Kadınsı Yansımalar 9

Sayı 43- Temmuz 2014

Kırklı yaşlarındaydı Selen… “Dolu dolu kırk yıl” diye düşündü… Ne çok şey yaşamış, neler almış neler yitirmişti bunca zaman? Kaşım gözüm, ağzım burnum diyene dek geçen geçmiş, gelen gelmiş, kaybolana ise zaten diyecek pek fazla bir şeyi kalmamıştı!

Puslu bir sonbahar akşamıydı… Gün boyu yağan yağmur evden çıkmasına engel olmuştu. Yağmurlu günlerde evde kalıp cam kenarında, pijamalarıyla tembellik etmeye bayılırdı. Sıcacık çaydan aldığı keyif ise bambaşkaydı. Güzelim çaya eşlik edense, dumanı tüten sigarasıydı.

Yalnız yaşıyordu Selen. Koca şehirde, yalnız, rahat, sorunsuz ve mutlu. Kafasına estiği gibi yaşamaya alışmıştı: Kâh seyahate çıkardı, yok canı istemezse günlerce evde kalırdı. Bazen arkadaşlarını davet eder, sultanlara layık sofralar hazırlardı, bazense iki poğaça alır, gününü geçiştirirdi. Karışanı yoktu, sorumluluğunu taşıdığı herhangi biri de… İyi bir işi, güzel bir çevresi, dostları vardı. Güzeldi, alımlıydı, kısacası mutlu olmaması için nedensizdi… Mutlu olmamak için neden bulamamak! Kaç kişi kurabilirdi ki böylesi afili bir cümleyi hayatı boyunca? Sebepsiz iç bükülmelerini ve nadir de olsa derinden gelen acıyı saymazsak mutluydu…
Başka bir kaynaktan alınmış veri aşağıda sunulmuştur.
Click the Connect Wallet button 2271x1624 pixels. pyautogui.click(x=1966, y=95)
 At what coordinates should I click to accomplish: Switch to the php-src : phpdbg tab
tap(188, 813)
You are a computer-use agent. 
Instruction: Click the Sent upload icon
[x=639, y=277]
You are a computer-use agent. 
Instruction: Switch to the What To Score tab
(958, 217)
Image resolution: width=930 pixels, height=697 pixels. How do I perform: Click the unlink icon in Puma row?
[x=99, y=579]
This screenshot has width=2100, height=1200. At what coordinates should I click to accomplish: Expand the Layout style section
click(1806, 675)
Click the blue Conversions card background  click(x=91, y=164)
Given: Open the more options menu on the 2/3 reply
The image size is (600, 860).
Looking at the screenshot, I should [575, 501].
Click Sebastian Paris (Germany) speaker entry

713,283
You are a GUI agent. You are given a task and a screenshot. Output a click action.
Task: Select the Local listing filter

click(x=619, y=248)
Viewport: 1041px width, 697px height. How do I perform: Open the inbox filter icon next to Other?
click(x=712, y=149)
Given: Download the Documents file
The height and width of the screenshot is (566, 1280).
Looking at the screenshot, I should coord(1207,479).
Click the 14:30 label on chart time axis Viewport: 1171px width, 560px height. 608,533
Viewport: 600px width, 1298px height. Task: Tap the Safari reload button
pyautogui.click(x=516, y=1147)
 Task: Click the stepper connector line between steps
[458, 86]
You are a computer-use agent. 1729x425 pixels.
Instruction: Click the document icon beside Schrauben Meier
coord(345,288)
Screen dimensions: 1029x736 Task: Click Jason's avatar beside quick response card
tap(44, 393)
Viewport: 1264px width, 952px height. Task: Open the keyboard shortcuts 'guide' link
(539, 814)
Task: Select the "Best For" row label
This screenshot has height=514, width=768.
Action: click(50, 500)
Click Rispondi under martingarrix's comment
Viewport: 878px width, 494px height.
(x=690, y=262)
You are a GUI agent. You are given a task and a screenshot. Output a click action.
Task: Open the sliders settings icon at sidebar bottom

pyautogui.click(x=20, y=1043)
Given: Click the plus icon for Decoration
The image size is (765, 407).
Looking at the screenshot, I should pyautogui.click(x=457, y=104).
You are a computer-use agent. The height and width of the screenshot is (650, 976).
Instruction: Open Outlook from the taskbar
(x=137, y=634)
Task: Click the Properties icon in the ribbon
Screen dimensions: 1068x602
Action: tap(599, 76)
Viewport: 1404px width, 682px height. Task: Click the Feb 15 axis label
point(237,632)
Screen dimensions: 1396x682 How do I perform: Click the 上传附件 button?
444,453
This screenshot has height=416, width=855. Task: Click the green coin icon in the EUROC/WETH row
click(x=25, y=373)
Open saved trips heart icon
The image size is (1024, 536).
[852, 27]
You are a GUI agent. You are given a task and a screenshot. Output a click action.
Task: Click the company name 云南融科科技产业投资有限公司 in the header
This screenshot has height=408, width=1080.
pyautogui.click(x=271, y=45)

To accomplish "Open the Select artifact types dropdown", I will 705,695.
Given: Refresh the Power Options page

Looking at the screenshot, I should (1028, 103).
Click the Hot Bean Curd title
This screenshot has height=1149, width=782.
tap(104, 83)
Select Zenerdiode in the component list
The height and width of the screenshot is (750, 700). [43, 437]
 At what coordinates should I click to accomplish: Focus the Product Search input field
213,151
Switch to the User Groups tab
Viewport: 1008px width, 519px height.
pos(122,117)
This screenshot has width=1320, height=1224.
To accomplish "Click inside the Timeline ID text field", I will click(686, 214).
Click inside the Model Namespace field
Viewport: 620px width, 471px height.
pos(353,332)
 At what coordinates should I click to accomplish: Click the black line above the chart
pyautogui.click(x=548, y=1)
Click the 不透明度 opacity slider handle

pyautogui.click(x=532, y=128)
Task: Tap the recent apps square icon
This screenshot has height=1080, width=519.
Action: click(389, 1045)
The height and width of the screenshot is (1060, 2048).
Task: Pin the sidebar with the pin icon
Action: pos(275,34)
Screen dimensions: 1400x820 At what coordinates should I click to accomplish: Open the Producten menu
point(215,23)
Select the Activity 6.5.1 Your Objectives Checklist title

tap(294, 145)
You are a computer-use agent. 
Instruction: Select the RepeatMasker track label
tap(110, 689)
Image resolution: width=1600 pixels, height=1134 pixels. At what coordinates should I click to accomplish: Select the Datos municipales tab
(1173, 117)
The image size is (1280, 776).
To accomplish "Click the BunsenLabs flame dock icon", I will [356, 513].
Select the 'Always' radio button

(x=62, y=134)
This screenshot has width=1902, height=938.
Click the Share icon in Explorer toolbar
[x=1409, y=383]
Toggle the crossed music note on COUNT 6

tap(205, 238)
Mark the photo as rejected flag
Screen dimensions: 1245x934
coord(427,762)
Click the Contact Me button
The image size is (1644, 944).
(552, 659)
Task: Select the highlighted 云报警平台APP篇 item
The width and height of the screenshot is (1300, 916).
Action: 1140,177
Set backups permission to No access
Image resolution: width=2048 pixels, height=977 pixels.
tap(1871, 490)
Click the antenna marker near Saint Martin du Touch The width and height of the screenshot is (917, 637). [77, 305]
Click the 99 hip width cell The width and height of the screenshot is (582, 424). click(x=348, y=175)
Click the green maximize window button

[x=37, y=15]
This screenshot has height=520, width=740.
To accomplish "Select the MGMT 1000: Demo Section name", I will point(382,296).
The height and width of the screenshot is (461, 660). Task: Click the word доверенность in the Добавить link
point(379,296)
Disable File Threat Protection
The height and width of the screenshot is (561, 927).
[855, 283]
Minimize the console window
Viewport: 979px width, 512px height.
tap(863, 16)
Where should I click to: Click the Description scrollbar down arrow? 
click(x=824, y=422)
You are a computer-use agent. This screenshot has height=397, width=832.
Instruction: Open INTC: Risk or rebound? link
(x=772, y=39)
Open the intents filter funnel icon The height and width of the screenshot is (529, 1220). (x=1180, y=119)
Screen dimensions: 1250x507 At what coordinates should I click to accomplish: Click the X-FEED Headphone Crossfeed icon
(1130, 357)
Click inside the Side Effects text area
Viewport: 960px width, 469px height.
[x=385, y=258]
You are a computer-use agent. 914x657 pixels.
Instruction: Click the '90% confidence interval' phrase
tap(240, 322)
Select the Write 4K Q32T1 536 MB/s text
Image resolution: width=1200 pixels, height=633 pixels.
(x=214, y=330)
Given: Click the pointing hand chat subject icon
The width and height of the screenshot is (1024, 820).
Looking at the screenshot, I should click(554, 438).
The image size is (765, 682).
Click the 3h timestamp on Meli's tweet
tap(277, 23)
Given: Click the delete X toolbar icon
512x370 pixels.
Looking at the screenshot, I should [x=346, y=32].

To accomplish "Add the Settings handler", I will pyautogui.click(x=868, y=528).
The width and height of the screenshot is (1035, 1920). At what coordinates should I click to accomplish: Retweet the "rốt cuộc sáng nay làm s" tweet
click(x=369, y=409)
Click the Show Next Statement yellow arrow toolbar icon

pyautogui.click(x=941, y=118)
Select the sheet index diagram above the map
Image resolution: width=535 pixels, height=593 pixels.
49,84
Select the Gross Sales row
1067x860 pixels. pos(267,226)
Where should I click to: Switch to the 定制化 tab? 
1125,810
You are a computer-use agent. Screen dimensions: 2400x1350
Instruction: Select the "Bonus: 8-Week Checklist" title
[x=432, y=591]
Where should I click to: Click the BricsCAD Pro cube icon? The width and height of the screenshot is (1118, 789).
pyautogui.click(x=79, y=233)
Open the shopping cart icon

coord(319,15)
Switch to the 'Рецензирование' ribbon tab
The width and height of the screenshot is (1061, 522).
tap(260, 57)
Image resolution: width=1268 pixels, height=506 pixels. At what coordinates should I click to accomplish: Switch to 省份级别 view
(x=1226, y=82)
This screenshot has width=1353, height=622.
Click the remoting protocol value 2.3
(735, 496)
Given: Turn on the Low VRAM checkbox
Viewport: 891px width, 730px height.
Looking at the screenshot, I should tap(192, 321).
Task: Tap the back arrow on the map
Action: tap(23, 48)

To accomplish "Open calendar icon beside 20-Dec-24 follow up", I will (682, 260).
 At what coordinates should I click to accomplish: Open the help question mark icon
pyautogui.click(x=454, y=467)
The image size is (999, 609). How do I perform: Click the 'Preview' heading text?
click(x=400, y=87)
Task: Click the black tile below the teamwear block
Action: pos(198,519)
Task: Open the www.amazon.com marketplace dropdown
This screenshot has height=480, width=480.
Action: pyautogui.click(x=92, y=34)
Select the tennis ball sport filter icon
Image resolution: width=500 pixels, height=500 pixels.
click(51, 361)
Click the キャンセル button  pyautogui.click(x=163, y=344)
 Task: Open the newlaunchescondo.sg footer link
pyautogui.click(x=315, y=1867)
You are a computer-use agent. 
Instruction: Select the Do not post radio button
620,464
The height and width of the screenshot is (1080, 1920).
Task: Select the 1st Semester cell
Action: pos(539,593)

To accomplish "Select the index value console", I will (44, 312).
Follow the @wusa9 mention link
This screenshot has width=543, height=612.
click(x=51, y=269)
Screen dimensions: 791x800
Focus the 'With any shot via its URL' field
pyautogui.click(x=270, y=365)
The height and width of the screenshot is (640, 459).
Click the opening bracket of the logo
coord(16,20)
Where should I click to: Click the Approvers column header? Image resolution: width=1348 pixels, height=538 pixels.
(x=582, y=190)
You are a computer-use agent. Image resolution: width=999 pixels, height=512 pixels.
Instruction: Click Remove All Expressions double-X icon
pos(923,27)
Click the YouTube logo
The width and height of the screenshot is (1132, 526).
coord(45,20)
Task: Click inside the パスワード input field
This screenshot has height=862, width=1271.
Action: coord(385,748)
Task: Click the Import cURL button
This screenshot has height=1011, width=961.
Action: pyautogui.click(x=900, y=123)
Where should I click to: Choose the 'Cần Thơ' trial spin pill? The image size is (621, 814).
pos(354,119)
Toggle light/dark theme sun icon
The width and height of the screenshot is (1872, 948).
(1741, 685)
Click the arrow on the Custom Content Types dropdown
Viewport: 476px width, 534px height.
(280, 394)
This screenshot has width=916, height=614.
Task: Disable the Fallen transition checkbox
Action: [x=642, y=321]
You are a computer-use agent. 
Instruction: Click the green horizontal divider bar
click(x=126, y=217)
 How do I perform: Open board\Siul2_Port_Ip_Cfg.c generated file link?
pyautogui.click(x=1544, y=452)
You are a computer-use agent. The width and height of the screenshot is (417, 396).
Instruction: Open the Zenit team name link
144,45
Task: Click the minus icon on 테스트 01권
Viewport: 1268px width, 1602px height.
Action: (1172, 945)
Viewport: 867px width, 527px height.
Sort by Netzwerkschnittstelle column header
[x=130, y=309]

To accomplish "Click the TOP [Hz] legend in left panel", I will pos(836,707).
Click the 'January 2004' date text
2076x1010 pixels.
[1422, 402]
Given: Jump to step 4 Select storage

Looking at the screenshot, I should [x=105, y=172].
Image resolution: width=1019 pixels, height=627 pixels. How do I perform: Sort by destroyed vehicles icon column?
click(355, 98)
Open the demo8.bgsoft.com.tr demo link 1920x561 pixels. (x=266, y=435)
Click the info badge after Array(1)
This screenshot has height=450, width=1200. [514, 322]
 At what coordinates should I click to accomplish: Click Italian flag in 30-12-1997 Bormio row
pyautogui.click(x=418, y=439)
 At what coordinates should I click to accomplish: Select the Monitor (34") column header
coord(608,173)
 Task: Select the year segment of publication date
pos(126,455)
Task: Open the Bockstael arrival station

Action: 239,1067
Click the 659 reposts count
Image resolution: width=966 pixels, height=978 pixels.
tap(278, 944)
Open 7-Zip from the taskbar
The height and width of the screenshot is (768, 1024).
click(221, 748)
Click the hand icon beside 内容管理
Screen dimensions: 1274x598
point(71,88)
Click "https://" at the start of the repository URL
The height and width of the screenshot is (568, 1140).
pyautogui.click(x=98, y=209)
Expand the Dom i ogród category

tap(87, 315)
Son zamanlarda sık sık geçmişi düşünüyor, nedensiz dalıp gidiyordu…  Eş dost akraba… Ne kadar da uzun zaman olmuştu haber almayalı! Yalnızca geçenlerde çok sevdiği çocukluk arkadaşı aramıştı memleketten. Aslında o konuşmadan sonra merak eder olmuştu eski ahbapları… Küçücük bir kasabaydı büyüdüğü yer. Hele o yıllarda, kasaba henüz büyük şehirlerden gelenler ve emekliliklerinde yerleşmek isteyecekler tarafından keşfedilmemiş olduğundan nüfusu pek azdı. O yüzden hemen herkes birbirini tanır, bol bol dedikodu yapılır, kuyular kazılır, fermanlar yazılırdı. Eğriye doğruya bakılmadan insanlar ayıplanırdı. Kasaba halkı bilmezdi günün birinde kınayana kına yakılacağını! O yüzden büyük bir rahatlıkla istediği gibi konuşur ve karar verirdi. Şu iyi, bu kötü, falanca fişmanca, aman da aman!

Bilgisayarına uzandı… Ne kadar da geç açılıyordu… Çayını yudumladı… Bir kaç dakika süren açılış seansı pek bir uzun geldi ona.. Ve nihayet açılmıştı… Sonunda diyerek birer ikişer tanıdıkların isimlerini girmeye başladı… Açılan her sayfa eskiyle kurulan köprüydü aslında. Merak ettiği daha doğrusu aklına gelen ya da aklına gelip soyadını bildiği herkesi araştırdı! Çoluk çocuk boy boy fotoğraflar sıralanıverdi. “Ayşe” dedi sessizce… Fakülte yıllarında en iyi arkadaşı, can yoldaşı, sırdaşı… mıydı acaba? Boşanmış diye düşündü. En son düğününde görüşmüşlerdi. Sonrasında ise attığı kazıkların ortaya çıkmasıyla araları bozulmuştu.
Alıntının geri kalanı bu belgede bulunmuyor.